PEDRO E INÊS - A MAIS BELA HISTÓRIA DE AMOR EM PORTUGUÊS (CAPÍTULO III)

DADOS HISTÓRICOS COMPROVANTES DE TODOS OS ACONTECIMENTOS:

1320: Em Coimbra, a 8 de Abril, nasce o príncipe D. Pedro, filho de D. Afonso IV, rei de Portugal;

- 1340: D. Afonso IV participa na batalha do Salado ao lado de Afonso XI de Castela. É a vitória decisiva da cristandade sobre a moirama da Península Ibérica. Inês de Castro, dama galega, vem para Portugal no séquito de D. Constança, noiva castelhana de D. Pedro; paixão adúltera e fulminante de Pedro por Inês;

- 1345: Nasce D. Fernando, filho de D. Constança e de D. Pedro;

- 1349 ?: Morte de D. Constança;

- 1354: Influenciado pelos Castro (irmãos de Inês), D. Pedro mostra-se disposto a intervir nas lutas dinásticas castelhanas;

- 1355: A 7 de Janeiro, com o consentimento d’el-Rei D. Afonso IV, nos paços de Santa Clara (Coimbra) Diogo Lopes Pacheco, Pedro Coelho e Álvaro Gonçalves degolam Inês de Castro; revolta de D. Pedro contra o pai;

- 1357: Morte de D. Afonso IV; D. Pedro sobe ao trono e manda executar os assassinos de Inês de Castro;

- 1361: Do Mosteiro de Santa Clara (Coimbra) para o Mosteiro de Alcobaça, D. Pedro I manda trasladar os restos mortais de Inês de Castro;

- 1367: A 18 de Janeiro morre D. Pedro I.

O AMOR DE PEDRO E INÊS NA LITERATURA

O amor que uniu D. Pedro a D. Inês foi motivo de inspiração para vários escritores e poetas - o que permitiu que esse amor trágico chegasse aos nossos dias incólume e com essências de imortalidade – que ressuscitaram as suas personagens, ambas envoltas em vincadas auréolas de amor, História de Portugal e mito.

Esta história de amor, bela e trágica, tem sido, também, tema de obras teatrais e cinematográficas que abordam, em maior ou menor grau, quer o fundo psicológico de Inês, quer o conflito de que ela é centro.
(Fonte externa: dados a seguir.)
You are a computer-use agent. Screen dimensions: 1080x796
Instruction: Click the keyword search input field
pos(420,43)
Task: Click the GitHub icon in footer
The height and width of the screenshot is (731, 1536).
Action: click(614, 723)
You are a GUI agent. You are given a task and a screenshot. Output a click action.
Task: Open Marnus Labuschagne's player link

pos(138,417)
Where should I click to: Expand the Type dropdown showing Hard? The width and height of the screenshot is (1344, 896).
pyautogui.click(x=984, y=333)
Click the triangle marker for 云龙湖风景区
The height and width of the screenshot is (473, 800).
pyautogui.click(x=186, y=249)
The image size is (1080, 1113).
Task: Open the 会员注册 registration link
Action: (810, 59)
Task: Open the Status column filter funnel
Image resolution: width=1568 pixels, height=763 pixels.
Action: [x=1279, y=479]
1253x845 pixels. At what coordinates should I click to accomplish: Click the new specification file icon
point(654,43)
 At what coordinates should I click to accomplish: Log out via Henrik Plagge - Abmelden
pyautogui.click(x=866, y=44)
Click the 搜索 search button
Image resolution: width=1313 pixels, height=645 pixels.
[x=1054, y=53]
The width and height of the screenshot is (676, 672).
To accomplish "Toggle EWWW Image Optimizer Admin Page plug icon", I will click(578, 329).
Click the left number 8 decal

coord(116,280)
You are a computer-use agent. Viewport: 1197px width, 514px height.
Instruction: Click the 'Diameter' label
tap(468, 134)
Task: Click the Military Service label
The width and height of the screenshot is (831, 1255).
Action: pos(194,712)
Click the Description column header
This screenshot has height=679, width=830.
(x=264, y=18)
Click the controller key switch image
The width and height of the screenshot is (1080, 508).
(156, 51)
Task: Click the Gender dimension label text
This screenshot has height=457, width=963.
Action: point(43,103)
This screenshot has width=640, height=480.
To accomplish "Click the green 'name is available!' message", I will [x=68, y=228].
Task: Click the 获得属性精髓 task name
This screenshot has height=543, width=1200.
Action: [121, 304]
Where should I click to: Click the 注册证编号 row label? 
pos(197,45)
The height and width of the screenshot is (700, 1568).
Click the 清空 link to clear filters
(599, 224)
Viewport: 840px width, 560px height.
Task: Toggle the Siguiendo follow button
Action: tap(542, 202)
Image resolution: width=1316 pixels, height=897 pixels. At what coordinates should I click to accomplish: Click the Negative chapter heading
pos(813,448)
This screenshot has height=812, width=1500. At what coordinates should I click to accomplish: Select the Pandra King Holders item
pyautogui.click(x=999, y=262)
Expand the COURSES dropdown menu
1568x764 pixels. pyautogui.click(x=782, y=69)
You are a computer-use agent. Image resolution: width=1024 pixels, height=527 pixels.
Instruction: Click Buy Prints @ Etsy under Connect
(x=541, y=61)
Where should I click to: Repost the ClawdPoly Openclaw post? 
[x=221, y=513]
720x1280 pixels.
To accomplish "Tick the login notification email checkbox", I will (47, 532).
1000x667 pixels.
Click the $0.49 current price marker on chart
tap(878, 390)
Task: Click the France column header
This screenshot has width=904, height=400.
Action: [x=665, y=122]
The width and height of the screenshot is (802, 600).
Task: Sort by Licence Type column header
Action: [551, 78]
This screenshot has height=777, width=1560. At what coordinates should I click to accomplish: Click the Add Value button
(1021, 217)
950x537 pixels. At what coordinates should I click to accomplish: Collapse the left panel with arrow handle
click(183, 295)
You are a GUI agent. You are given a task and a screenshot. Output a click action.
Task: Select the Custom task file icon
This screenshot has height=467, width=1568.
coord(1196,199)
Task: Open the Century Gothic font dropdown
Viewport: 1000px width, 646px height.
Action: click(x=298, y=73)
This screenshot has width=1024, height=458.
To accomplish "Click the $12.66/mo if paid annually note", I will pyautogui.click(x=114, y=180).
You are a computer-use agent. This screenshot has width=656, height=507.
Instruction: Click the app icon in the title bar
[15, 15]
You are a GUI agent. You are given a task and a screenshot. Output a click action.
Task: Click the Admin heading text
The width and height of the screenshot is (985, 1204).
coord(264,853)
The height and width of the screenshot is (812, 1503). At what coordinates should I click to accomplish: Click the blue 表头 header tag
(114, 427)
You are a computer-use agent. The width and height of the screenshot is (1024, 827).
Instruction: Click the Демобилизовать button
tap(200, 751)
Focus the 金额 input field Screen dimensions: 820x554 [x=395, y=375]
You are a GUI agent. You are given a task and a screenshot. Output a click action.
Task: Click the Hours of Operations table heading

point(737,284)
Como fonte mais próxima dos acontecimentos, os escritores e artistas que a ela se referiram temos as crônicas de Fernão Lopes e Rui de Pina, entre outros.

A primeira aparição dos amores de D. Inês na literatura dá-se com as Trovas à Morte de Inês de Castro, de Garcia de Resende, no Cancioneiro Geral de 1516. Nelas, Inês, no Inferno, lamenta a tristeza da sua sorte, advertindo as mulheres para os perigos do amor. No entanto, é com Os Lusíadas, de Luís de Camões, que se constitui o mais influente fundo lírico do episódio de D. Inês de Castro, a «Linda Inês», tal como surge no canto III. Muitas das referências a espaços, como os campos do rio Mondego e à figura dos carrascos, surgem pela primeira vez neste poema, como parte integrante da História de Portugal. A influência da obra de Camões, em geral, na literatura portuguesa, contribuiu em muito para firmar Inês de Castro como uma das suas personagens mais férteis.

Em 1587, era editada A Castro, a primeira tragédia clássica portuguesa, que, como tema nacional, aproveitava precisamente os amores de D. Inês, dando particular atenção ao conflito interior de D. Afonso IV, nas suas hesitações quanto à sorte a dar à mulher do seu filho.

Em Portugal, os amores de D. Inês popularizaram-se, não só na literatura, mas também entre o povo, com o teatro de cordel. Também Bocage dedicou-lhe uma lindíssima cantata.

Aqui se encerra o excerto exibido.